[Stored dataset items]
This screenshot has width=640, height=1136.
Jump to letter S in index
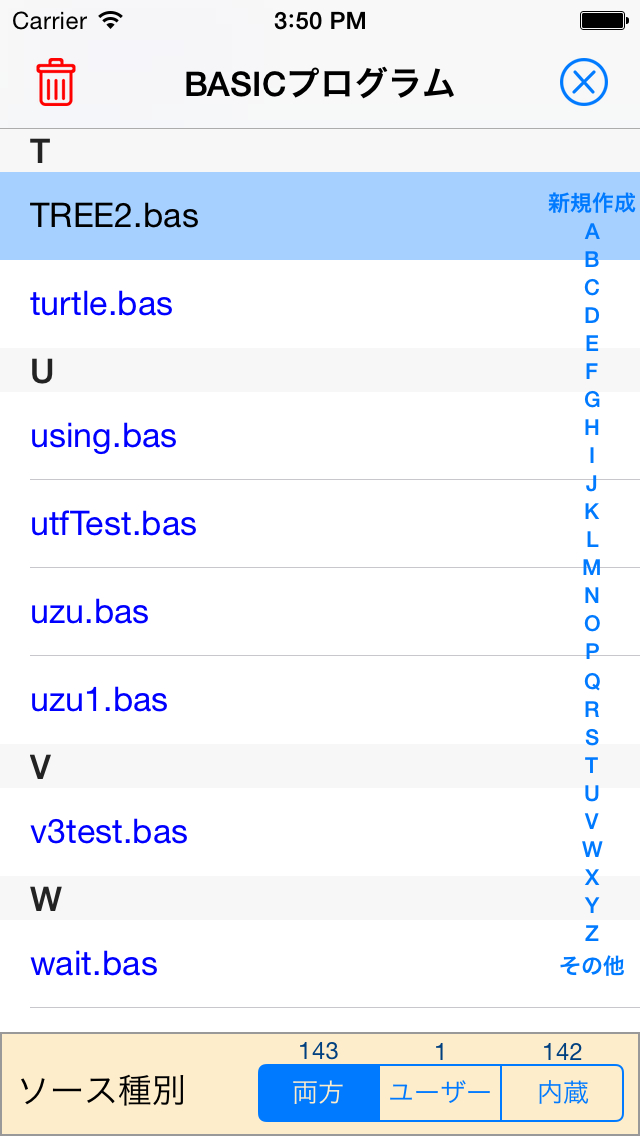(x=592, y=737)
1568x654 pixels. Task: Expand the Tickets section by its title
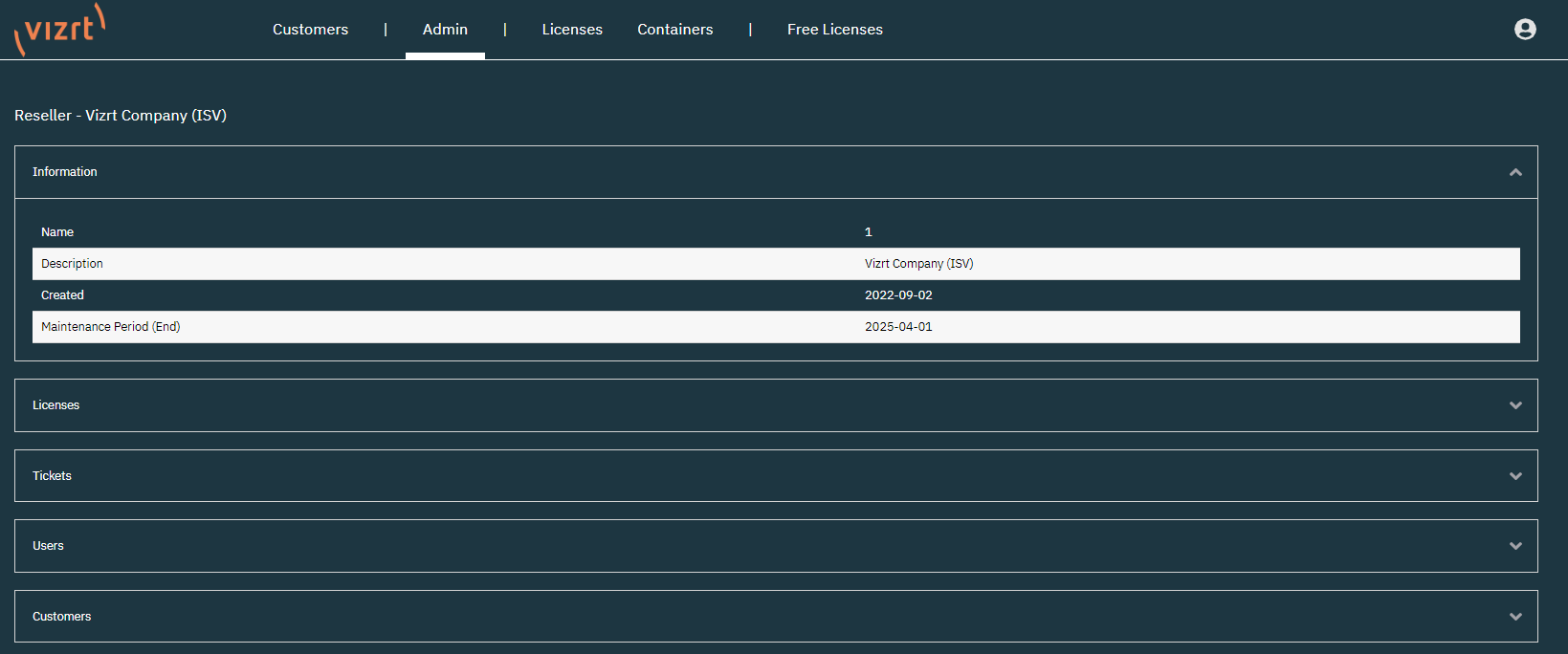click(x=53, y=476)
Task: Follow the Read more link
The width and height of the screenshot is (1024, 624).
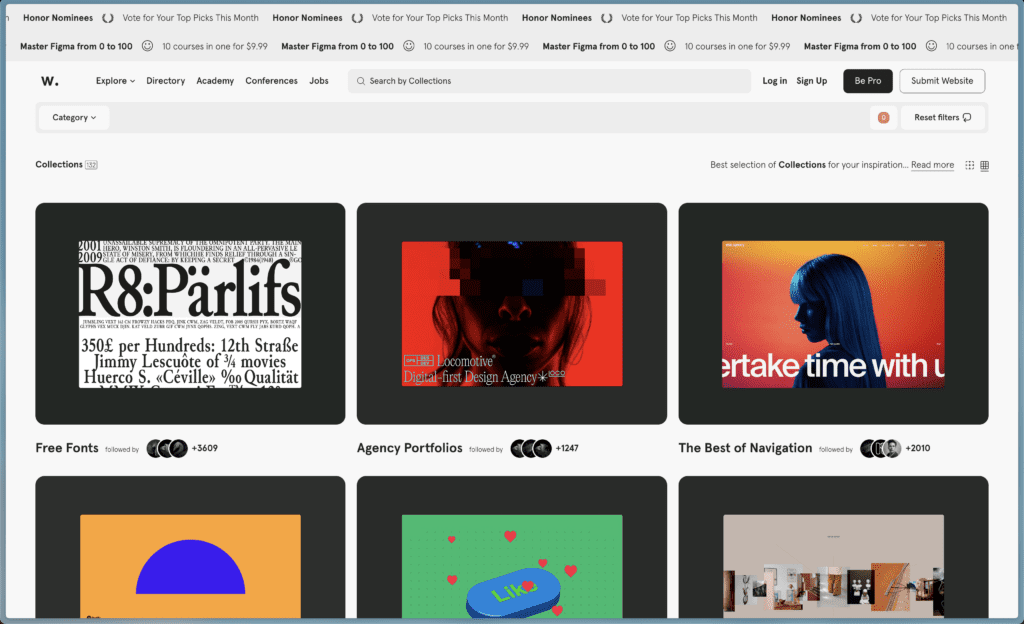Action: pos(932,165)
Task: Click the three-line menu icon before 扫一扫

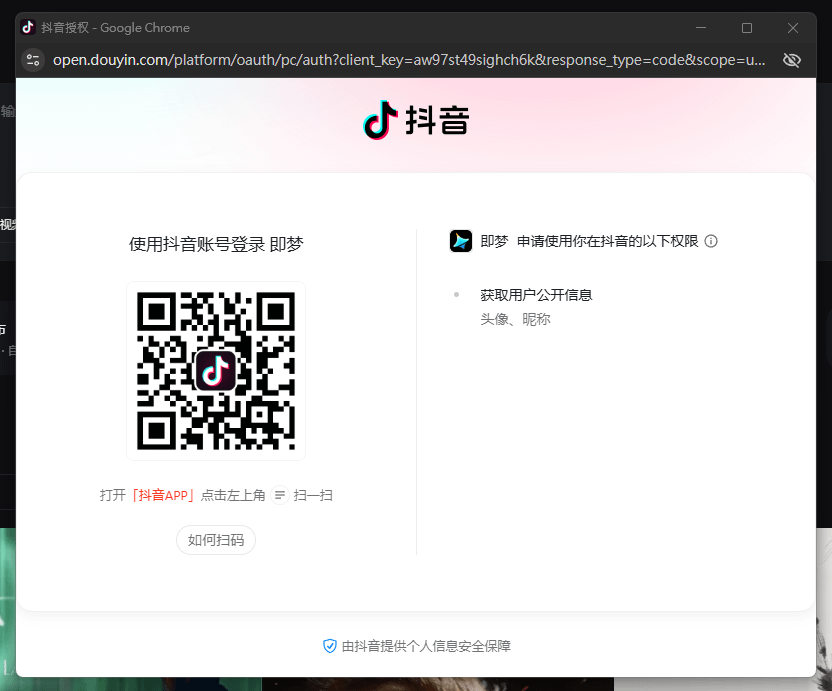Action: click(280, 495)
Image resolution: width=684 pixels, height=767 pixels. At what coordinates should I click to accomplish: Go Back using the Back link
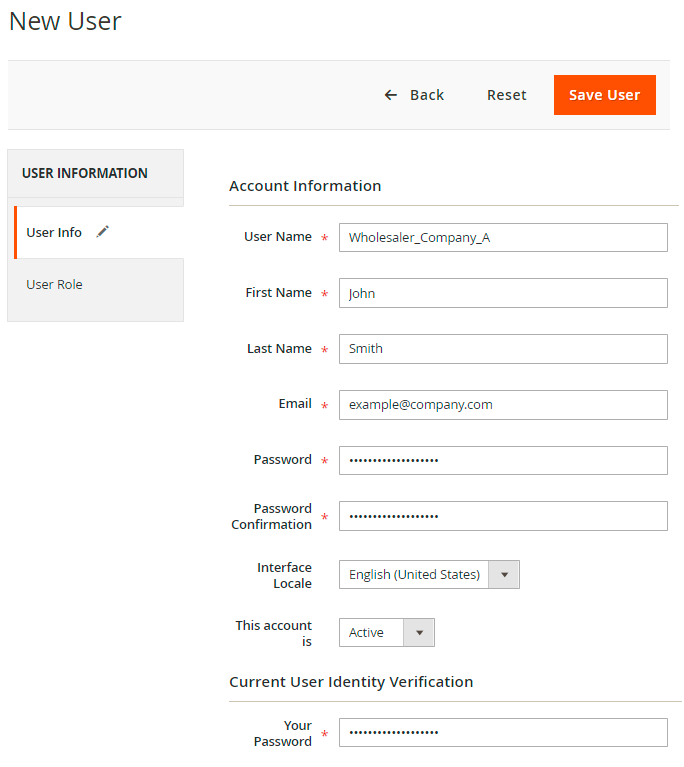[x=427, y=95]
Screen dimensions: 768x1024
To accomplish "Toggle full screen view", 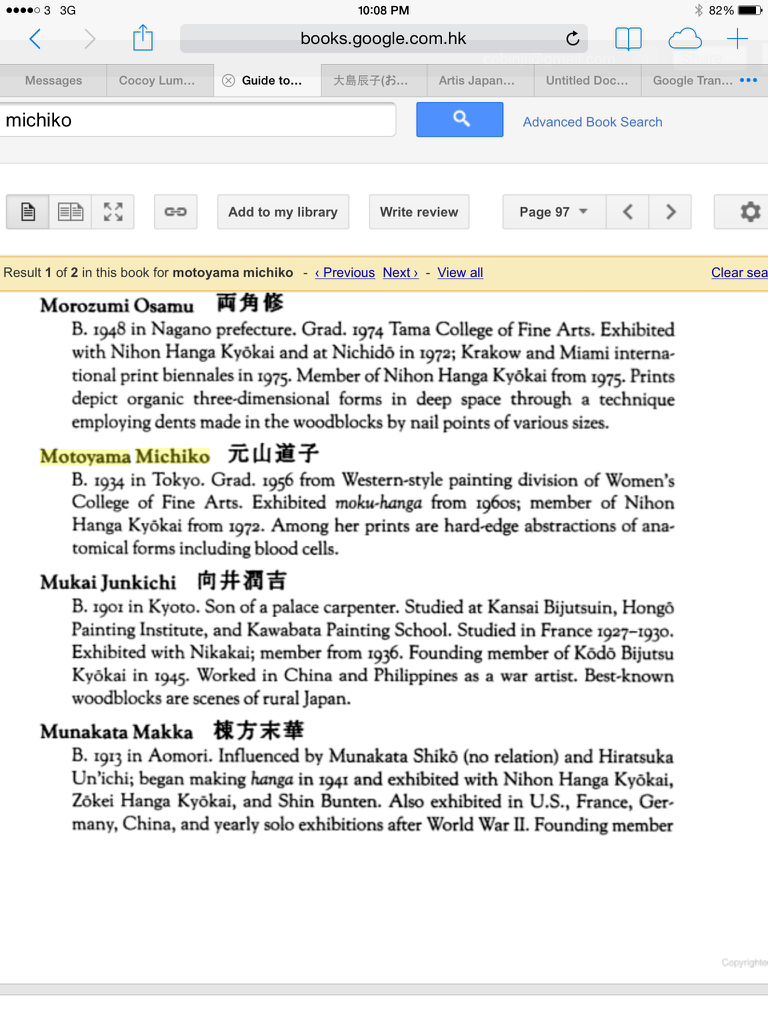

WORK TO COMPLETE. If an entry holds an image, omit that image and print the remainder exactly as it stands.

TASK SOLUTION.
This screenshot has width=640, height=1136.
Jump to letter S in index
(x=592, y=737)
1568x654 pixels. Task: Expand the Tickets section by its title
click(x=53, y=476)
Task: Follow the Read more link
The width and height of the screenshot is (1024, 624).
Action: pos(932,165)
Task: Click the three-line menu icon before 扫一扫

Action: click(280, 495)
Image resolution: width=684 pixels, height=767 pixels. At what coordinates should I click to accomplish: Go Back using the Back link
[x=427, y=95]
Screen dimensions: 768x1024
To accomplish "Toggle full screen view", 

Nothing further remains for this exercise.